EXERCISE DIRECTIONS:
Show every line below where "computer" appears.
-------- RECORDS PROVIDED --------
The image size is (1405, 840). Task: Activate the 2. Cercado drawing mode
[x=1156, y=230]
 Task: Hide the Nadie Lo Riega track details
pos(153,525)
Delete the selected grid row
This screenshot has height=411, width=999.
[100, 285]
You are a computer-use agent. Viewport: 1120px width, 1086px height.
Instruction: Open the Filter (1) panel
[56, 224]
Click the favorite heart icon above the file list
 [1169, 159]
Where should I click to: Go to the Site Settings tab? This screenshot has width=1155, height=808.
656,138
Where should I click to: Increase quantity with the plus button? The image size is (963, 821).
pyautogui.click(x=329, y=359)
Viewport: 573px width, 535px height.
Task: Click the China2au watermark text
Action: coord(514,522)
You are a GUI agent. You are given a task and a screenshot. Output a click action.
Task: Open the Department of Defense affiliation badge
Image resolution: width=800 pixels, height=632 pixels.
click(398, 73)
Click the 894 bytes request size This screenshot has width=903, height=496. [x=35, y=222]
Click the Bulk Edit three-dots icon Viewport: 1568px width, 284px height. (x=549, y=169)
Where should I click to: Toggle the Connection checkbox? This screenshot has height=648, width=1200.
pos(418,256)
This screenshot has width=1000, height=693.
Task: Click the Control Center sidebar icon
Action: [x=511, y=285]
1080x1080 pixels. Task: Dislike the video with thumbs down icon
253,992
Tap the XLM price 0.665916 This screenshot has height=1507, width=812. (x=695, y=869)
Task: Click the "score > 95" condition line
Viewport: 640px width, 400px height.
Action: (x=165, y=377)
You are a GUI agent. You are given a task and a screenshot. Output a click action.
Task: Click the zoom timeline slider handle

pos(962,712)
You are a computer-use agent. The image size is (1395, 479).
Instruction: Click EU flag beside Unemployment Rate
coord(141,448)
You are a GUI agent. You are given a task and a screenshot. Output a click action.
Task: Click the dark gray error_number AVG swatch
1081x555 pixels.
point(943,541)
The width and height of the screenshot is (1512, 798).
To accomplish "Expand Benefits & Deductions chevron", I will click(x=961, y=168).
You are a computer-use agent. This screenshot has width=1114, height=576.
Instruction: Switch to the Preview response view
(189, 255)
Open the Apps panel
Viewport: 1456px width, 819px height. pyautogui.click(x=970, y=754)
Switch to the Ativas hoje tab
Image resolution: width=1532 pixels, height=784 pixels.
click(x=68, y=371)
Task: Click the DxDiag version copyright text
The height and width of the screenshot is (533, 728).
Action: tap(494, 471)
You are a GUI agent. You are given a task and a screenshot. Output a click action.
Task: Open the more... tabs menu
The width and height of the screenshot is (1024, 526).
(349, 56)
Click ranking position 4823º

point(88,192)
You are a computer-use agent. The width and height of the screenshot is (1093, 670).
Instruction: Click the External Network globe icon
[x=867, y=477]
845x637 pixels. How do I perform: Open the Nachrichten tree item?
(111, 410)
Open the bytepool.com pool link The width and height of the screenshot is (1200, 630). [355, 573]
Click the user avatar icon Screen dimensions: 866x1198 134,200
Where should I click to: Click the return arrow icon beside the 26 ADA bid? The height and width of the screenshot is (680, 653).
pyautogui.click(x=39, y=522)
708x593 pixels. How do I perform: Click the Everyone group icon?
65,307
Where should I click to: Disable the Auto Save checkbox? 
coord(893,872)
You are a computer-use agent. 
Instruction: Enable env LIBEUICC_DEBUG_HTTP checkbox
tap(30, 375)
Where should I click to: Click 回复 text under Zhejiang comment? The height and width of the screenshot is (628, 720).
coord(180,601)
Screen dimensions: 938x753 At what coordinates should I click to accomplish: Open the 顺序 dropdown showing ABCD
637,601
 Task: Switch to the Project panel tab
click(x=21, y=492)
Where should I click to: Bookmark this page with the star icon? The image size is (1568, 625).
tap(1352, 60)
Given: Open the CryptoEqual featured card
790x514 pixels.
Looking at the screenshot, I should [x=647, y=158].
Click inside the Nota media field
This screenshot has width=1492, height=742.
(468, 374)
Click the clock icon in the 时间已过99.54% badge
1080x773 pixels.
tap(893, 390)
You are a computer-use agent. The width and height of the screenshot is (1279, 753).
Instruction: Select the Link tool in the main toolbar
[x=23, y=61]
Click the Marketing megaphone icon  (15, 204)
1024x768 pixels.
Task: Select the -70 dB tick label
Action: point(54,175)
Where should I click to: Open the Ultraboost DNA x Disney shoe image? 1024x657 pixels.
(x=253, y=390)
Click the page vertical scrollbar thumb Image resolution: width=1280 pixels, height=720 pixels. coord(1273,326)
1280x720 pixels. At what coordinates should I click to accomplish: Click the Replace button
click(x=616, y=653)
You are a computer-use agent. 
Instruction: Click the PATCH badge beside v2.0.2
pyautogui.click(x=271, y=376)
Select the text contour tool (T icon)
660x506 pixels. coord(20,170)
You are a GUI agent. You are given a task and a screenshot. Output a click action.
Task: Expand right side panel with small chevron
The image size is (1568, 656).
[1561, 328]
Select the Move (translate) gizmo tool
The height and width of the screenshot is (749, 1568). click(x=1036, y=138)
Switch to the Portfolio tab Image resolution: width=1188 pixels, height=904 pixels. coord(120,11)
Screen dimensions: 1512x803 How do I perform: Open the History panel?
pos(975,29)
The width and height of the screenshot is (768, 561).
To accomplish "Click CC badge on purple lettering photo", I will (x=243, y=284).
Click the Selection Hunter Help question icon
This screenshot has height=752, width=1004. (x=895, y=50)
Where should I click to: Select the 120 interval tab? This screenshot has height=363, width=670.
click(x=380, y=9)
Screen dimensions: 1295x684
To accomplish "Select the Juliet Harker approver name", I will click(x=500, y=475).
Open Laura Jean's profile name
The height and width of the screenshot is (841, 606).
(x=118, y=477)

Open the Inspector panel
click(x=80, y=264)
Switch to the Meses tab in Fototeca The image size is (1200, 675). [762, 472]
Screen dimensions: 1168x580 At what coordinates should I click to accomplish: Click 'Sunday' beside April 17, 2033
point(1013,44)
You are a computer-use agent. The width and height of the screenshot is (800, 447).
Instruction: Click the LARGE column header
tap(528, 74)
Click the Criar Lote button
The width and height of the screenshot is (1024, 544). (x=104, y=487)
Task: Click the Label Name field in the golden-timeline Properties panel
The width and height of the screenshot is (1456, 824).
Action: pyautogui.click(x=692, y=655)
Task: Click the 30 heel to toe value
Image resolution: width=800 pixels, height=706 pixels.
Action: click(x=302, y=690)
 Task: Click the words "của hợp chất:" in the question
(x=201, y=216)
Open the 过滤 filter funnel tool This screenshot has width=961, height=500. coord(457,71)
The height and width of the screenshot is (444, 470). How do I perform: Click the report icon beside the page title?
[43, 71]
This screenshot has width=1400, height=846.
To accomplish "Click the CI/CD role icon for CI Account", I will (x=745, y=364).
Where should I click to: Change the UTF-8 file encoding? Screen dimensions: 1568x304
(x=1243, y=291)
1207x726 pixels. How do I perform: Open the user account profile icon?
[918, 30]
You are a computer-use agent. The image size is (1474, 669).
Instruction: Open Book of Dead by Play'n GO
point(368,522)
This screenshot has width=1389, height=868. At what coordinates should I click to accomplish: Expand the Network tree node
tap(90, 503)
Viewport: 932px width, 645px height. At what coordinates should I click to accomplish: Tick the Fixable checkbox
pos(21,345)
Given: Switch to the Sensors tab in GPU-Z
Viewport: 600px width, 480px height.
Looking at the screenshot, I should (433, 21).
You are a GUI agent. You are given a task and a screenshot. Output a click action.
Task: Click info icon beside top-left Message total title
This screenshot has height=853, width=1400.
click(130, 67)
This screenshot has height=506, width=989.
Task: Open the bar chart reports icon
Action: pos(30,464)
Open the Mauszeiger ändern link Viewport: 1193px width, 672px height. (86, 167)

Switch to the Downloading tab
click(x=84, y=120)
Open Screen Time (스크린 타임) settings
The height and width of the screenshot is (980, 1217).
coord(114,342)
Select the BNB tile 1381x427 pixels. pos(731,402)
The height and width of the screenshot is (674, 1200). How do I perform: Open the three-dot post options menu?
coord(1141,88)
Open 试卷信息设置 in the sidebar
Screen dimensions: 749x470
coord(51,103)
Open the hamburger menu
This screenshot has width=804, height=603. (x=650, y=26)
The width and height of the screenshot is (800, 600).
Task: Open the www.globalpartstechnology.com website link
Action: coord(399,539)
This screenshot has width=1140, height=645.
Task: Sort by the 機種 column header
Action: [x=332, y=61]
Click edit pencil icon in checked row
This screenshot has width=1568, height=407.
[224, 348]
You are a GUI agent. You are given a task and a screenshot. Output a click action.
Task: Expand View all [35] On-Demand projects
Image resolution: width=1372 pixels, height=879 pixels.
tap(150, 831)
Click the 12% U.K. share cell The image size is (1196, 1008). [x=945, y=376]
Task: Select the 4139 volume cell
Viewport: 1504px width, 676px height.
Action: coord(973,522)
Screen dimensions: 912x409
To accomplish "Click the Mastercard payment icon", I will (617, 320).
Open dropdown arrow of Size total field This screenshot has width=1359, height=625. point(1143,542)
--------
RESULT OF THIS EXERCISE:
You are a computer-use agent. Viewport: 1120px width, 1086px height.
You are a computer-use agent. The image size is (1395, 479).
You are a computer-use agent. This screenshot has width=1114, height=576.
You are a computer-use agent. The width and height of the screenshot is (1093, 670).
You are a computer-use agent. 
You are a computer-use agent. The width and height of the screenshot is (1279, 753).
You are a computer-use agent. 
You are a computer-use agent. The width and height of the screenshot is (800, 447).
You are a computer-use agent. The image size is (1474, 669).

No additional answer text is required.